Each note of Each Machine reverberates with a kind of tension. It’s bluegrass reimagined, but also protest music that takes no prisoners. These songs are not meant to soothe; they are meant to provoke. And then there’s Kendrick herself—ethereal, yes, haunting, definitely, but there’s a devilish wit in her lyricism that keeps you off balance. Just when you think you know where she’s going, she veers left, pulls you into a dark alley of sound and leaves you standing there, wondering what just happened. “Hauntingly lovely,” Paste Magazine called her, but that doesn’t do it justice.

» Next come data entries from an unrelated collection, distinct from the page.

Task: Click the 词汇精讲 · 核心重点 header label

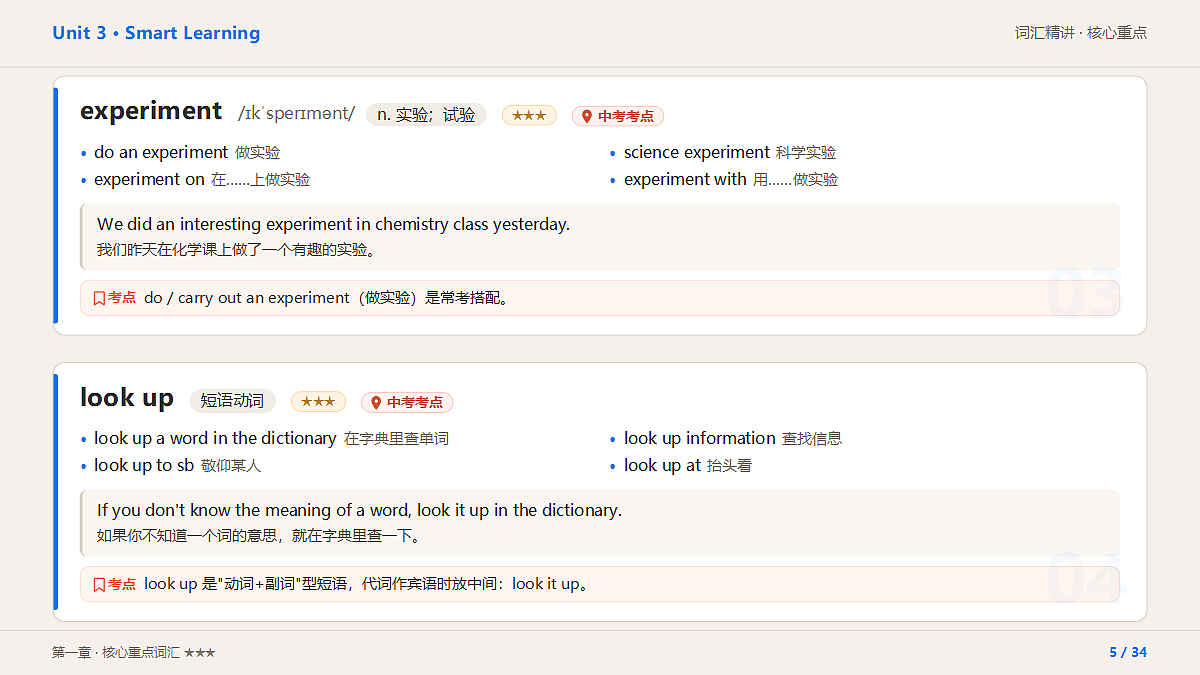Action: (1081, 33)
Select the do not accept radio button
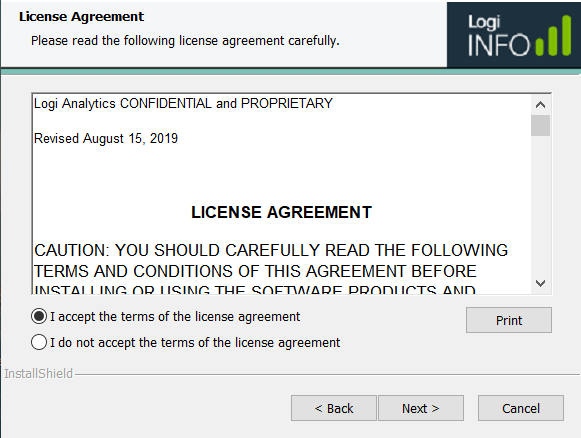Image resolution: width=581 pixels, height=438 pixels. [x=39, y=342]
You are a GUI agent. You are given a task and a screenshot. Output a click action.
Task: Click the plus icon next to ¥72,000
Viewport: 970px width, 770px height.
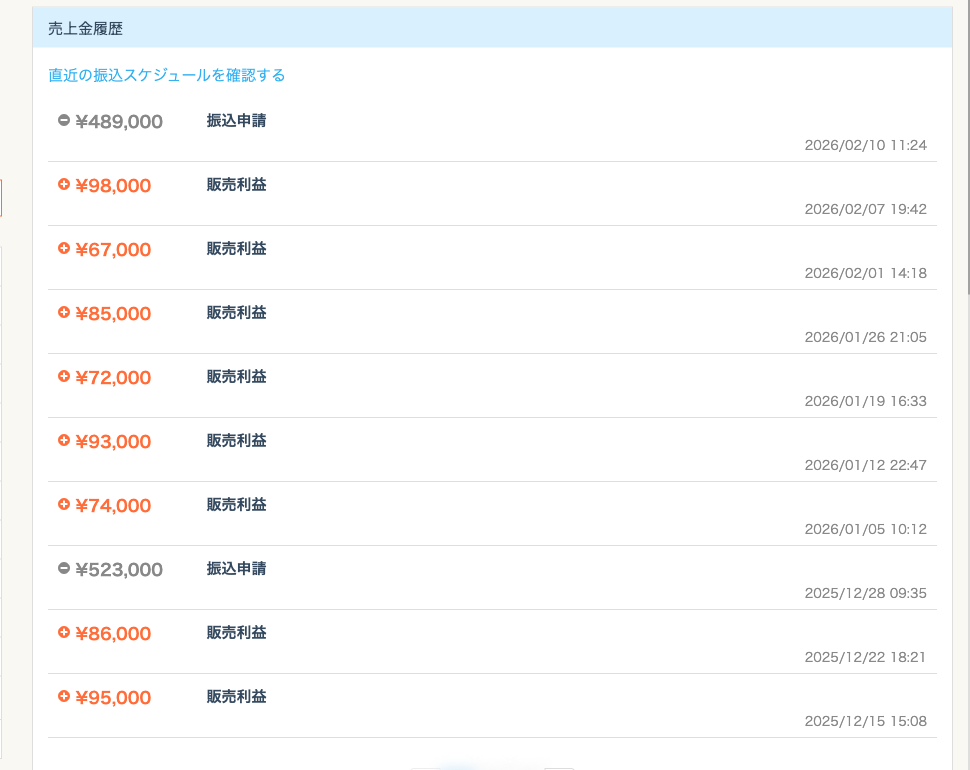[x=64, y=377]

It’s more like she takes beauty and cracks it open, lets it bleed out a bit, and then hands it back to you.
The album isn’t just music either. Kendrick’s entire release has an air of mysticism. The limited-edition 12″ vinyl, the accompanying zine filled with behind-the-scenes photography and personal essays—it’s all part of a broader ritual. You’re not just listening to an album; you’re stepping into her world, into the haunted space between history and myth, past and present. She presses on vinyl not just songs, but stories, folklore, and political unrest. The zine isn’t just an add-on, it’s part of the experience, like a grimoire guiding you through the sonic landscape Kendrick has built, her essays giving us a glimpse into the creation process.
And then there’s her influences, sprawling and eclectic: Aoife O’Donovan, Kaia Kater, Margo Price, Bruce Molsky—names that read like a map of modern folk royalty. But Carolyn isn’t just rubbing shoulders with greatness; she’s carving out her own place. When she shared the stage with these legends, she wasn’t just a backing musician. She was absorbing, learning, and now? Now, she’s showing us what she’s made of.
Yet, this album isn’t about resting on laurels. It’s not comfortable. Tracks like “Deadman’s Creek,” where Kendrick channels that age-old tradition of murder ballads, are unsettling, in the best way possible. This is Carolyn Kendrick pushing the boundaries of what folk music can be—political, dangerous, a little bit weird. There are electric guitar licks that slice through fiddle melodies like lightning striking a barn. It’s a sound that could fill a darkened cathedral just as easily as a backwoods juke joint.
When you think of Carolyn Kendrick, maybe you picture a woman with a guitar, standing under a single spotlight. But with Each Machine, you need to picture something else—a conjurer, calling up old ghosts and setting them loose into the night, all while smiling softly from the shadows. This is not the same artist who gave us Tear Things Apart back in 2020, though you can trace the lines of growth. No, this is something fiercer, stranger, electric.
What you get in Each Machine is a time capsule cracked open. It is pagan hymns soaked in gasoline. It is a prayer and a curse all in one breath. Kendrick’s time on the road, her years as the fiddler standing just to the right of the spotlight, have sharpened her. Now, in the center, she’s both beautiful and dangerous, daring us to follow her deeper into the dark.